It’s now 16 years since Turbine Potsdam’s Bundesliga team last won the DFB Cup. In 2006 they beat 1. FFC Frankfurt 2-0 in the Berlin Olympic Stadium. Since then they have been in the final four more times, but they have not managed to win the title. “So it’s about time again,” says Turbine defender Isabel Kerschowski.
As outsiders in the final
Turbine will have their next chance to lift the trophy on Saturday at the Müngersdorfer Stadion in Cologne. However, they travel to the final in the Rhineland as clear outsiders, because in the final they meet German champions VfL Wolfsburg.
The Wolfsburg women are not only on the hunt for the double, but also want to celebrate their seventh cup win in a row. “I hope that we can trip them up there. (…) The form on the day will be decisive, and how the weather will be and how the place suits you. So there are many aspects that come together,” says Kerschowski.
Turbine has not won against VfL Wolfsburg in twelve games across all competitions. The Potsdam women celebrated their last win in November 2016. Turbine coach Sofian Chahed is well aware of the quality of the opponents, as he says. Above all, he praises their individual class.
But he still doesn’t want to hide, says the coach. “We want to play boldly and not put ourselves behind.” He wants to focus entirely on his own performance. However, a little help from the opponents is still needed to survive against the favourites: “Everything has to fit for us and not everything for them. Then we have a chance.”
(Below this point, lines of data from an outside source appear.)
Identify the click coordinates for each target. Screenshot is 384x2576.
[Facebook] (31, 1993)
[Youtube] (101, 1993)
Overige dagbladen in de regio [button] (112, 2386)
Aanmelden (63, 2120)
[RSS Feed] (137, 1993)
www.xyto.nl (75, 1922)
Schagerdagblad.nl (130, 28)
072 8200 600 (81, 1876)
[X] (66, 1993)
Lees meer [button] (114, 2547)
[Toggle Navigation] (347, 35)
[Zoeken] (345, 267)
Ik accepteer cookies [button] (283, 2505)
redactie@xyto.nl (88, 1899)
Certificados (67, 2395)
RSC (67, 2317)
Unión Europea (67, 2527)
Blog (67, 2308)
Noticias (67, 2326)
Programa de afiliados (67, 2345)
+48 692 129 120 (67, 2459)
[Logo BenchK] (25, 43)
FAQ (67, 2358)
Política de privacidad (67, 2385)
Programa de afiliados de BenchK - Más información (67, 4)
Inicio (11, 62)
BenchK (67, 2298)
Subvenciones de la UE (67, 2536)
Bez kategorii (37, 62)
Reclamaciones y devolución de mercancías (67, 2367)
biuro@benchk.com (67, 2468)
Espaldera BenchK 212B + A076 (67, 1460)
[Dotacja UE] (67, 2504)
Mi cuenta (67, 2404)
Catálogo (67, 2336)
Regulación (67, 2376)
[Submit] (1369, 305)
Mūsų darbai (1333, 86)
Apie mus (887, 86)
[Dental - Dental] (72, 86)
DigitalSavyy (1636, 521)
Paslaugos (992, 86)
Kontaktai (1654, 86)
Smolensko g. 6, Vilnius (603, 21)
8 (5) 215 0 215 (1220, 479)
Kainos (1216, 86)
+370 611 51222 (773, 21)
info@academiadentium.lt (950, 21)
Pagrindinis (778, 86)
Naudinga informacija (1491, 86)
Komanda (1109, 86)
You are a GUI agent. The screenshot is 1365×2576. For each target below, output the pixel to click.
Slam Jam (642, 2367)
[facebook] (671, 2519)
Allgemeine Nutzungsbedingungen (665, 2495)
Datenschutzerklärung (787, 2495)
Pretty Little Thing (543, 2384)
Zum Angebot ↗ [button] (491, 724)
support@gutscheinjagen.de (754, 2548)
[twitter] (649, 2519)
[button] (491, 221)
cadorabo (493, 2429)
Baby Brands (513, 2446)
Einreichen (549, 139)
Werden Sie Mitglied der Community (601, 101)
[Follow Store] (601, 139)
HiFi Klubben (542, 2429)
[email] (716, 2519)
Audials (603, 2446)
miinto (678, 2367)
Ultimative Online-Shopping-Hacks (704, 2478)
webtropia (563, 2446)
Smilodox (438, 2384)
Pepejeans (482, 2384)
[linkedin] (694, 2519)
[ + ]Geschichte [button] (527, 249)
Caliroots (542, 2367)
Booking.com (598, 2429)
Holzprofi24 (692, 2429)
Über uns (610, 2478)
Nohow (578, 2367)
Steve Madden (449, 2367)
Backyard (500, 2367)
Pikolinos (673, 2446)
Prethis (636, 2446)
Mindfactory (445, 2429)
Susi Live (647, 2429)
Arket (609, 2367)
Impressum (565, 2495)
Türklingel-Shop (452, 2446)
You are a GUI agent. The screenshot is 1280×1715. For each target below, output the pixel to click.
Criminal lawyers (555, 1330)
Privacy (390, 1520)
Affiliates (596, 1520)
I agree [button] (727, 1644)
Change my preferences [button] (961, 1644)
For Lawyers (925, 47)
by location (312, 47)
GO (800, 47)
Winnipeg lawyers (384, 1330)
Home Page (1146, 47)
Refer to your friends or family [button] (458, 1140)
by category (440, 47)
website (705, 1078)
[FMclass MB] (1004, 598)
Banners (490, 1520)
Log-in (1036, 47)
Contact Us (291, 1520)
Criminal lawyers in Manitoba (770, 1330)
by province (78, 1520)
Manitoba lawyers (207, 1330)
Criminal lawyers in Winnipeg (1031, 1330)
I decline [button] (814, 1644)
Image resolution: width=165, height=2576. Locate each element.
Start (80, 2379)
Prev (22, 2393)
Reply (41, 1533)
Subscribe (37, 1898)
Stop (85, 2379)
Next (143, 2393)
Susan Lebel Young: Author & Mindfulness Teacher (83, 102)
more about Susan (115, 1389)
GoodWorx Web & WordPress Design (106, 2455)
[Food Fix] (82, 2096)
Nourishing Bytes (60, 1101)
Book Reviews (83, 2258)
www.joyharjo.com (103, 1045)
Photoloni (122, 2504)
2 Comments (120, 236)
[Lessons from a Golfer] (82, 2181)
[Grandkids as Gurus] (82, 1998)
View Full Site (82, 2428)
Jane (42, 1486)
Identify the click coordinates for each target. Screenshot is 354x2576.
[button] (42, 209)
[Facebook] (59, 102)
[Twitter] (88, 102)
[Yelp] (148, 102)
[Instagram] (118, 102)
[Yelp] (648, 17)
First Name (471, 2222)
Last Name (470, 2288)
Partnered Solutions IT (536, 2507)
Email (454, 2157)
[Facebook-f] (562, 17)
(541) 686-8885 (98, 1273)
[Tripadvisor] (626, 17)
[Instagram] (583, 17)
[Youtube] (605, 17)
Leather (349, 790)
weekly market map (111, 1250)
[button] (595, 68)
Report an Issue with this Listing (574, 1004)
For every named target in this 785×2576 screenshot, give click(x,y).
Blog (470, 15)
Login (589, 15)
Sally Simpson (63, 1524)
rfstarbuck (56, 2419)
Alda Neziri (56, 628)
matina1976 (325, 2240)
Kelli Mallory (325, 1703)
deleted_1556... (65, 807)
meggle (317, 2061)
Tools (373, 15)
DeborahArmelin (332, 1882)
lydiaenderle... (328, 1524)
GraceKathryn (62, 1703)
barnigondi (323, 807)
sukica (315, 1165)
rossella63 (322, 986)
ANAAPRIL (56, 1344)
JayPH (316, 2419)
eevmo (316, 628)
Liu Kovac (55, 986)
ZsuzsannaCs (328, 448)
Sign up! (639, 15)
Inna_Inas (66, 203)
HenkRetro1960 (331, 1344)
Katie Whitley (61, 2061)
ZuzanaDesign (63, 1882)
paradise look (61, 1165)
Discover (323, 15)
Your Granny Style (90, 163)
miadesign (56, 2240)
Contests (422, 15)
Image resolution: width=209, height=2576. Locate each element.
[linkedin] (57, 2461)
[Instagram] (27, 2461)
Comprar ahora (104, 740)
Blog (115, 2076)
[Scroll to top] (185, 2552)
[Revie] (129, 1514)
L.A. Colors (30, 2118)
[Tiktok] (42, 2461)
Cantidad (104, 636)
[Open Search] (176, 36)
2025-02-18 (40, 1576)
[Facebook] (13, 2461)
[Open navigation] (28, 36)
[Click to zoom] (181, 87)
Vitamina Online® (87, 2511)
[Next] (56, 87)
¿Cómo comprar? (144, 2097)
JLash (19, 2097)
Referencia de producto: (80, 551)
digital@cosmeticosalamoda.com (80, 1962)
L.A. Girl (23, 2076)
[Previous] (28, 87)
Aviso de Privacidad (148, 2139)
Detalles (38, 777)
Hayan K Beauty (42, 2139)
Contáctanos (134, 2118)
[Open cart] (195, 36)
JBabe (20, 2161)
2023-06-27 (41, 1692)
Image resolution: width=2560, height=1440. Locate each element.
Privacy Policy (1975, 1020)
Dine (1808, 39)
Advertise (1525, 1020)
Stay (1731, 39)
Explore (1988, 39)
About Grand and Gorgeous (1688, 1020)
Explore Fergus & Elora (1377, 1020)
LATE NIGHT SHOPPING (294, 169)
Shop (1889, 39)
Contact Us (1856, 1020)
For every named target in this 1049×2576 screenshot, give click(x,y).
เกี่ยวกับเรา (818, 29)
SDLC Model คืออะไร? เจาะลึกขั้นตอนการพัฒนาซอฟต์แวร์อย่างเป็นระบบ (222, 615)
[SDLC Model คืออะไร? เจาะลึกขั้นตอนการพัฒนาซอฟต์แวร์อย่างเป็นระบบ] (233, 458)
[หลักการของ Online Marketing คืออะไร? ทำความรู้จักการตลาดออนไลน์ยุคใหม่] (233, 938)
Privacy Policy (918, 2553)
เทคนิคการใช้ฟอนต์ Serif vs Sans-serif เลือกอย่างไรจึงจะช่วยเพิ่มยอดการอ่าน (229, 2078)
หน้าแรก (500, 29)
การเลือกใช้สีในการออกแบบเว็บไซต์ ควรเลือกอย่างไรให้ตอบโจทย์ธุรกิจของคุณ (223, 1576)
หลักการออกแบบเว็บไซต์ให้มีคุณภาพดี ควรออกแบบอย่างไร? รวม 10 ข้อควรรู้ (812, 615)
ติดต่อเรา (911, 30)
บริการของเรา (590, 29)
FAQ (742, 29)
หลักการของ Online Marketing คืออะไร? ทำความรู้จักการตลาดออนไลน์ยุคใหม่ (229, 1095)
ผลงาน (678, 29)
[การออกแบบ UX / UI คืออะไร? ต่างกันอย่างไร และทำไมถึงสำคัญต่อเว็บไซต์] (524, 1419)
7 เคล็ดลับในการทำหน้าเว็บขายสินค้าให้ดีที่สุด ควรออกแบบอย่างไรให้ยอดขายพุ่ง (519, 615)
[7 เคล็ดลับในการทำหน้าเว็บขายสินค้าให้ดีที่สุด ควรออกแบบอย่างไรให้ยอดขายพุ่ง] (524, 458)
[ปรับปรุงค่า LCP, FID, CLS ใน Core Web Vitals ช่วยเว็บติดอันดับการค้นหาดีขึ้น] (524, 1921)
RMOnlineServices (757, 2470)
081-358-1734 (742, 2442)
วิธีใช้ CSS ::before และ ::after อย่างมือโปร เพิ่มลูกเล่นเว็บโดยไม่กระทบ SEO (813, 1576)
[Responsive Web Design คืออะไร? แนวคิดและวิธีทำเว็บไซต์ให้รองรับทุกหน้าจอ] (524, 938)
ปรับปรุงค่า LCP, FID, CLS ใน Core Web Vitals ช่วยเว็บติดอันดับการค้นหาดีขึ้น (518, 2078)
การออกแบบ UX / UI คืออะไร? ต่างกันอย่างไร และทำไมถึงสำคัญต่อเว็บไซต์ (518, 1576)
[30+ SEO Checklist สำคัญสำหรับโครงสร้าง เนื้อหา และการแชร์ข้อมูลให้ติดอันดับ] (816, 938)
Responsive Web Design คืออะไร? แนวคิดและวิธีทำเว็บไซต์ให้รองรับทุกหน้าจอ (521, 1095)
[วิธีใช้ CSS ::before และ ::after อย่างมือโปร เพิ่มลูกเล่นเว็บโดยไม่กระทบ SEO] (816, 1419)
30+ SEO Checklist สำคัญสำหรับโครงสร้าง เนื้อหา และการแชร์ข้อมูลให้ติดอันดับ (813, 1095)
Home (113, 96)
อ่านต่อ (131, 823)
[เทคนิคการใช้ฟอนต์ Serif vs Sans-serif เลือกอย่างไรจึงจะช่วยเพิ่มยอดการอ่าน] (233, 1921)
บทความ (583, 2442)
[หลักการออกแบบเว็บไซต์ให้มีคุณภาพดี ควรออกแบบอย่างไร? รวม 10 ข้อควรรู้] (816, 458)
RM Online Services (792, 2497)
Disappointing end to the season
At the end of the season, however, things did not quite go well for the women from Potsdam. They really wanted to finish in the top three teams and qualify for the Champions League.
But with defeats against their direct competitors Eintracht Frankfurt and Bayern Munich, they just missed out on the premier class on the last two match days. “Nevertheless, we played a very successful season. We got four more points and scored seven more goals than in the previous season. You can’t play that down,” says coach Chahed.
His players don’t want to be dragged down by the disappointment at the end of the season either. The final of the DFB Cup is the big highlight of the season for the Turbine team and they finally have the chance to win a title again. “We’re all happy that we can show how good we are and that we deserve it. It’s going to be a close game,” said captain Sara Agrez.
Veteran Isabel Kerschowski is also convinced that it could work this year. Even if the opponents seem unbeatable. “You can win every game. You have to put your heart into it and act as a team. Then every team is beatable,” she says.
Cup win at the end of your career?
Kerschowski knows what she’s talking about. At Turbine’s last cup win in 2006, when she was 18, she scored one of the two goals to victory. Since then she has also played for Wolfsburg and Leverkusen and four more trophies, seven championship titles, winning the Champions League and the gold medal at the Olympic Games in Rio 2016 followed.
The 34-year-old has been playing in Potsdam again since last year and will play the last game of her career in the DFB Cup final on Saturday. As a farewell, she says, she definitely wants to reward herself and her home club with another title. “I definitely want to be present, talk to the team and coach them. I think you can have a big influence there,” she says.
Coach Sofian Chahed also wants to trust that. “She has experience, has played finals and knows what is important. And she can pass that on,” he says. “In this respect, we hope that she will help the team to get the best out of it, either from the start or from the bench.”
upheaval in summer
In addition to Kerschowski, other top performers will also leave Turbine in the summer. Sara Agrez, Melissa Kössler, Gina Chmielinski, Dina Orschman and Luca Graf are moving away from Brandenburg for the coming season. There will be a change in a phase in which it is already difficult for the Potsdam club to build on the success of the past few days and to prove themselves against the ever-increasing competition in German women’s football.
“Wolfsburg, Bayern, Hoffenheim and Frankfurt have overtaken us,” says coach Chahed. “We have to be careful that we continue to play in the top third. But that will be difficult enough in the next few years.”
Before that, however, they will all return to the pitch as a unit on Saturday in Cologne, before the next season starts with new staff. “I think it’s about time. Everyone in the team is hungry and most of them haven’t won a title yet,” says Isabel Kerschowski combatively.